Aynı anda binlerce kişiyi öldüren bombayı yapmanın delilik, aynı anda binlerce insanı kurtaran ilacı üretebilmenin dahilik olduğunu ispatladığın için.

Bilim ve Sağlık bütçesinin önemini göstererek savaş seviciliğinin ne büyük bir yanılgı olduğunu öğrettiğin için.

Bir gün daha yaşamak için dünya tarihinde ilk kez devletinden sokağa çıkma yasağı isteyen ve yaşamanın ne olduğunu hatırlattığın için

En değersiz şekile kullandığımız hayatımızda ölümü bayılmak sanmak gibi bir yanılgıdan kurtardığın için.

Kitlesel ölümlerin sadece fakirlerin kaderi olmadığını gözümüzün içine soktuğun için.

Sağlığın kişiye özel değil herkesi kapsadığını ve birimizin sağlığının herkesin sağlığını ilgilendirdiğini öğrettiğin için.

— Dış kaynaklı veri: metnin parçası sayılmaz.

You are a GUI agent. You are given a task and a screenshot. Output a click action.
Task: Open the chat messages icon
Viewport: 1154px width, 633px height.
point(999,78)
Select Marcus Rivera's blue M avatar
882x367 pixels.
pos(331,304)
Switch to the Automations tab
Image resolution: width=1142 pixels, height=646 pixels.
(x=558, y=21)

Seninle tanışana kadar Hz. İbrahim olsak gönderilen kurbanı pazarda satardık, ama dünya malının bir işe yaramadığını öğrendik.

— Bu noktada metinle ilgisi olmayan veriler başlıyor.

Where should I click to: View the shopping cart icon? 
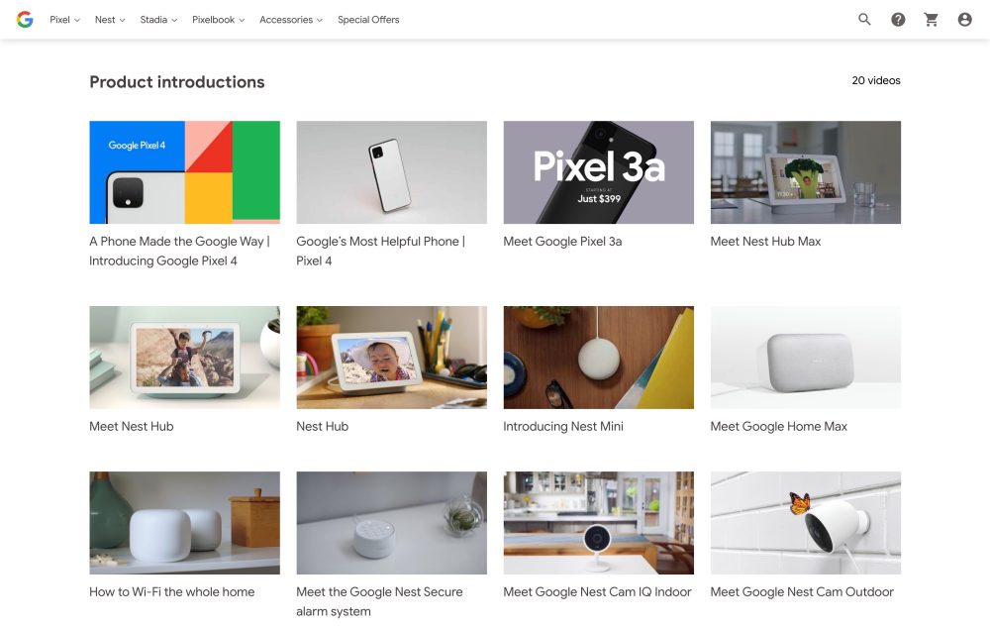pyautogui.click(x=932, y=20)
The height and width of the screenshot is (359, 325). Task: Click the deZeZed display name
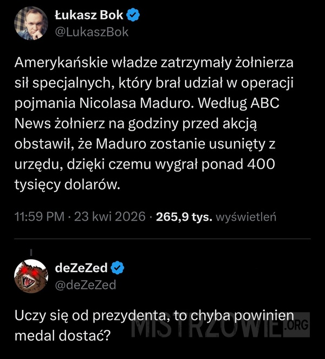81,267
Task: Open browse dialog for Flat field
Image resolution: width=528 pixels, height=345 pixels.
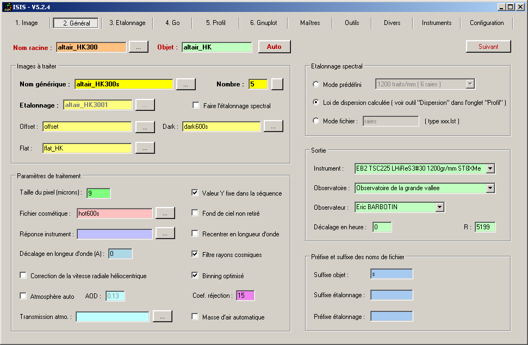Action: click(x=145, y=148)
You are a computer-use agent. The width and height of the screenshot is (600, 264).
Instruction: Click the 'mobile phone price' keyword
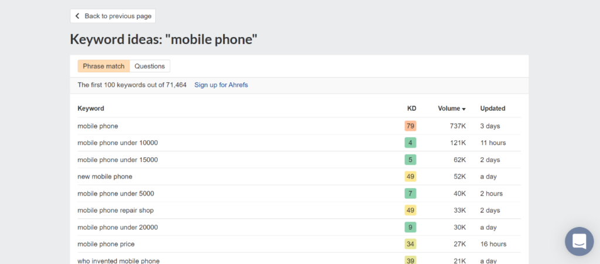click(x=106, y=244)
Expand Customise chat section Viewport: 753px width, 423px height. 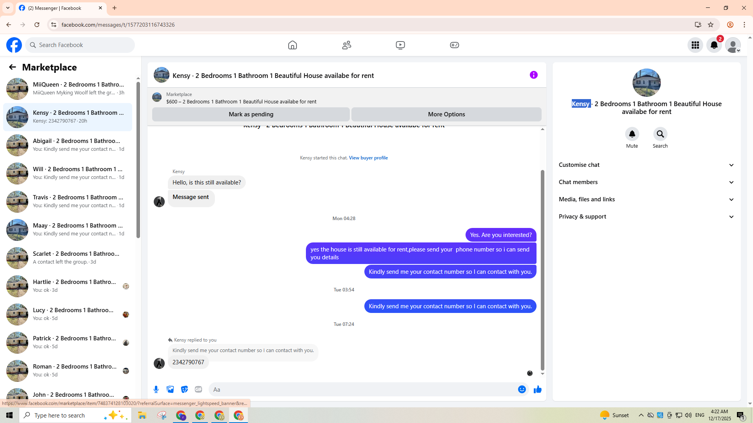[x=646, y=165]
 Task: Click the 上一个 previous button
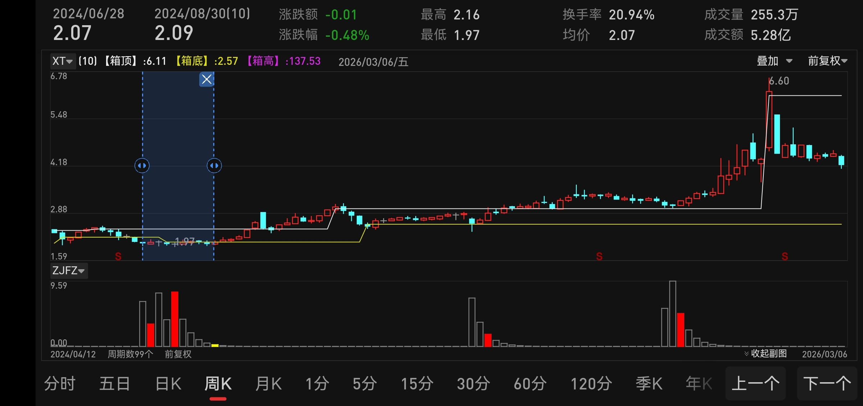click(x=755, y=384)
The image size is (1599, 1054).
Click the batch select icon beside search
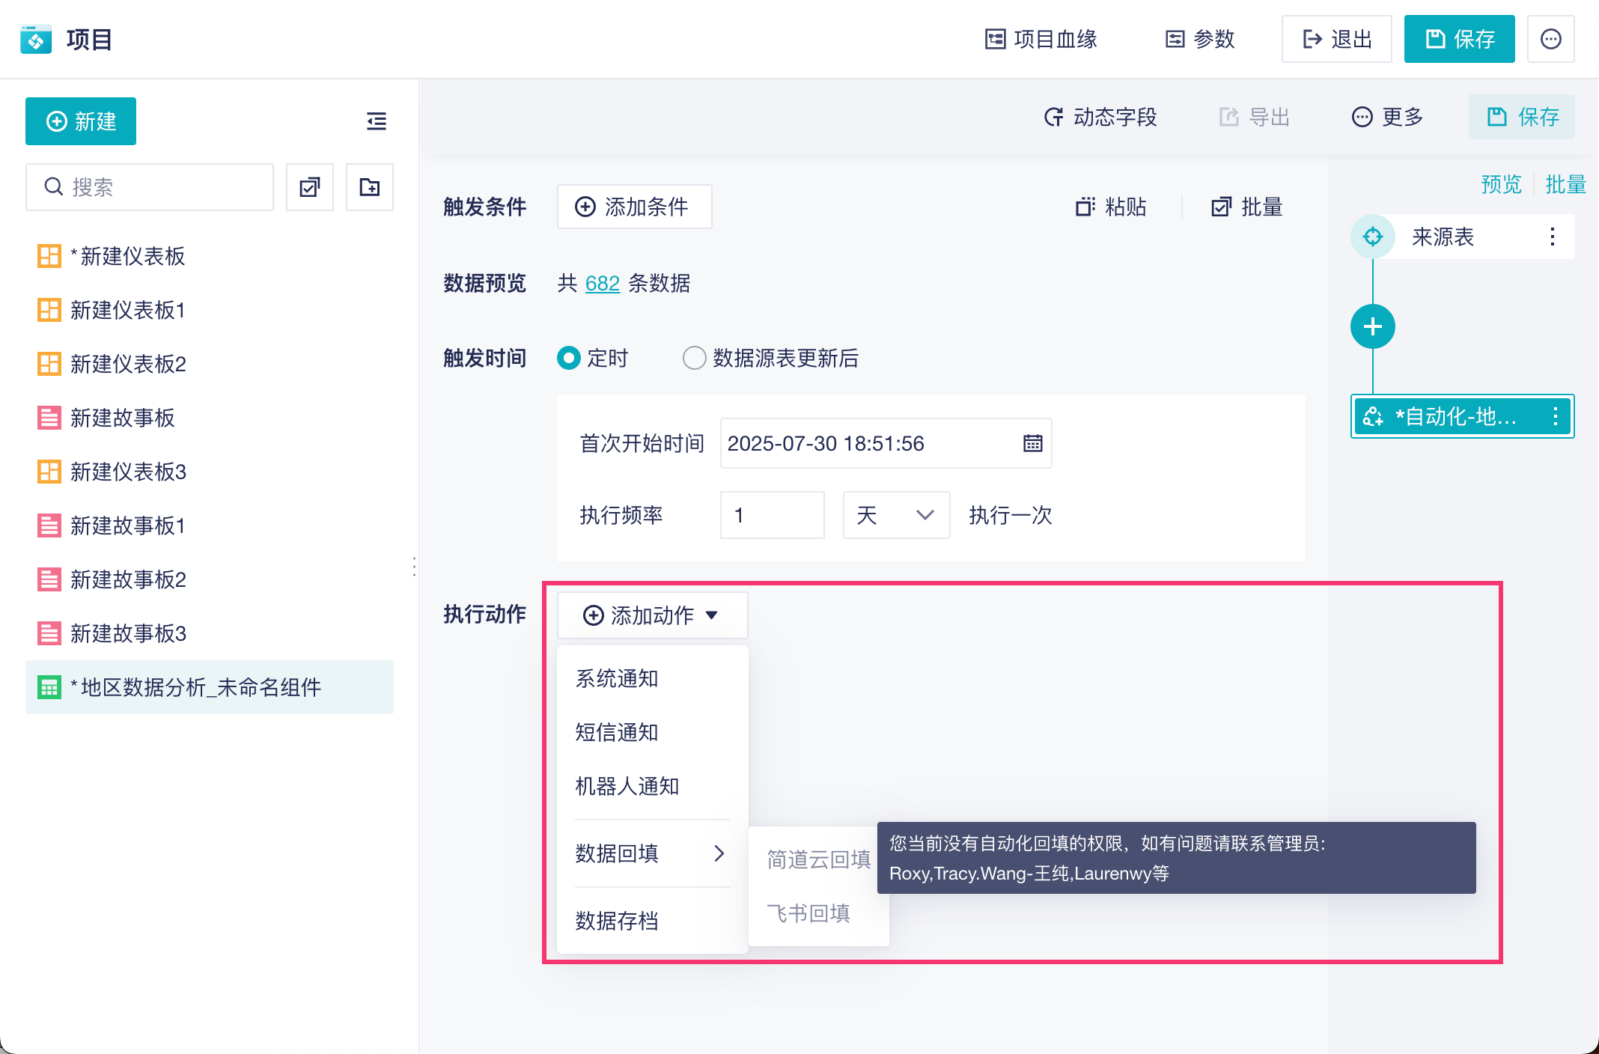[x=310, y=187]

Teşekkürler sevgili Covid19.

Allah'a inandık paraya taptık, ölen bizden olmadığı sürece umursamadık, ''yarın ölecekmiş gibi ibadet et, hiç ölmeyecekmiş gibi çalış'' denildi, biz yarın ölecekmiş gibi zevke sefaya, hiç ölmeyecekmiş gibi çalıp çırpmaya adadık kendimizi.

Ölümü aldın kapımıza geldin.
Hoş geldin safa geldin. Covid19
Sana minnet borçlu olacak geride kalanlarımız.